Kodak Retina I type 010: Post-war 35mm made in Germany

Kodak Retina I type 010 front
The Kodak Retina I type 010. (Daniel J. Schneider)

I found the Kodak Retina I at — you guessed it — a thrift store and initially struggled to identify it, but it’s a fun early folding 35mm camera.

Manufactured in Germany through many iterations since well before World War II, the Retina line took a breather during the war for obvious reasons. Kodak AG resumed production with the type 010 in late 1945. Closely resembling its pre-war predecessor, the type 148, the type 010 saw minor improvements after a year or two before being discontinued in 1949.

The primary differences between the early and late type 010 versions are the angle of the focus knob at infinity focus, and the shape of the focus knob itself. The earlier version has a squat, semi-conical knob and infinity focus is with the knob to the lower left corner of the lens board (from the perspective of one holding the camera ready for use). The later version has a knurled barrel-shaped knob and infinity focus at in the lower left corner. See these more-detailed images of the differences. Mine appears to be the early version.


The Retina I type 010 was available with several different lens options and either a Compur (1/300) or Compur-Rapid (1/500) shutter. The lens and shutter are mounted on a focusing helicoid at the end of a short bellows that extends when the front cover is opened. Both shutter options offer speeds down to 1 second plus Bulb.

The Retina line included many of Kodak’s best offerings for several decades after the first Retina was release in 1934, and with it the 35mm film cassette we all know and love. Most of the line were made in Germany and many lenses produced by highly respected large-format lens maker Schneider-Kreuznach were available, as well as Kodak and Rodenstock lenses.

Depth-of-field calculator
The depth-of-field calculator on the bottom cover of the Retina I type 010. The door release button is partially visible at the bottom of the frame. (Daniel J. Schneider)
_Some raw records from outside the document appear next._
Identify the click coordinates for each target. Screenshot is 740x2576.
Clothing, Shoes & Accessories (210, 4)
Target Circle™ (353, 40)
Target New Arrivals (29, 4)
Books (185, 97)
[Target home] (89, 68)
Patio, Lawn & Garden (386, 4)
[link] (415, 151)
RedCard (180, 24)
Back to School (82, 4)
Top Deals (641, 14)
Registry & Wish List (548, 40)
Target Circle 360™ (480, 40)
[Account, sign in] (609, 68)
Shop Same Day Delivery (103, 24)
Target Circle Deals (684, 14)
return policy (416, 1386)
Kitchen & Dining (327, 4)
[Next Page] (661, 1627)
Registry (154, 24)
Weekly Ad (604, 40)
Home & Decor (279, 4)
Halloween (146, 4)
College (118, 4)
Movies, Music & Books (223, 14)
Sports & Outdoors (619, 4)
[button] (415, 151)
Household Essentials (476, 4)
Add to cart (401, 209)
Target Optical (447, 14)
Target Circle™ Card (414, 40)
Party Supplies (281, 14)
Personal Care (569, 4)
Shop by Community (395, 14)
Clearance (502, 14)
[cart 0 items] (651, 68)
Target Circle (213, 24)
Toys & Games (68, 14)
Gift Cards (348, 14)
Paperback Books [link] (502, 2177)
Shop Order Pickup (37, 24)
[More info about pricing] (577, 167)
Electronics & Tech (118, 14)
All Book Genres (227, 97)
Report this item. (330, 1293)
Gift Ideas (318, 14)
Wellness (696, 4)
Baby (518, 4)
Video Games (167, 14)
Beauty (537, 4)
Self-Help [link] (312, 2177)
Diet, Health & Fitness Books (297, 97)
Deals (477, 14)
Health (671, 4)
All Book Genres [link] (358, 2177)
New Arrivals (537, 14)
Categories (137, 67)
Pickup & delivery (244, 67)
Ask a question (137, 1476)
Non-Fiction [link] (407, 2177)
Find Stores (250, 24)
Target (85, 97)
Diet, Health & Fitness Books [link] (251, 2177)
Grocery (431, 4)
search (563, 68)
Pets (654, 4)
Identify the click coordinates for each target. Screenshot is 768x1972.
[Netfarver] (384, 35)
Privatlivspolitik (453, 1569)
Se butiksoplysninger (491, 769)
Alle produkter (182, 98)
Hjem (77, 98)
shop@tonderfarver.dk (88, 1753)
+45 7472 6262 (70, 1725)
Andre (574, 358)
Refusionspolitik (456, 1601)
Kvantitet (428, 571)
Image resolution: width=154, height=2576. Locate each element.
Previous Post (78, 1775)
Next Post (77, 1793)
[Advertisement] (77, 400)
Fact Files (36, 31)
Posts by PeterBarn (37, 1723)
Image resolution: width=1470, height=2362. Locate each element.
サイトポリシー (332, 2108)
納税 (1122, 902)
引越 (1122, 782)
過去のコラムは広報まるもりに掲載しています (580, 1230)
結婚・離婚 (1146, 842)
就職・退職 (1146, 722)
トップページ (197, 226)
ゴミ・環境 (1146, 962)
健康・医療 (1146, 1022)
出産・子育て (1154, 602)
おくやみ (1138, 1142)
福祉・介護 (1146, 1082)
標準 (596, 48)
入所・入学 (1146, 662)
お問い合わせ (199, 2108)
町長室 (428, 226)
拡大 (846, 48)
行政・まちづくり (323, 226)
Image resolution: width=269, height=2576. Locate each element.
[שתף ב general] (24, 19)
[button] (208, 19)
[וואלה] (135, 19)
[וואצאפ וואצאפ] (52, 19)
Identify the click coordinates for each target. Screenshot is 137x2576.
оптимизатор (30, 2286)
Focus is set by a distance scale, and a small calculator on the bottom cover helps determine depth-of-field. The viewfinder is a simple reverse-Galilean type in the center of the top cover. Next to it are two screws that can be used to mount an accessory shoe that was, inexplicably, omitted from this model despite being present on earlier Retina I models (later models featured an updated top cover that included a cold shoe).

The frame counter on the top cover must be reset by hand with each new roll, but counts up automatically when the film is advanced. The advance knob stops when a single frame has been advanced. The shutter release on the body is locked until the film has been advanced for double-exposure prevention, and is mechanically coupled to the shutter release lever on the shutter assembly.

The Retina uses an idler spool with geared ends, which engage the film’s sprocket holes, to operate the frame counter, release the shutter button and stop the advance after one frame. Film must therefore be loaded for any of these features to function, and without it, the advance knob spins freely and endlessly.

Retina 010 lens detail
Detail shot of shutter-lens assembly and controls. (Daniel J. Schneider)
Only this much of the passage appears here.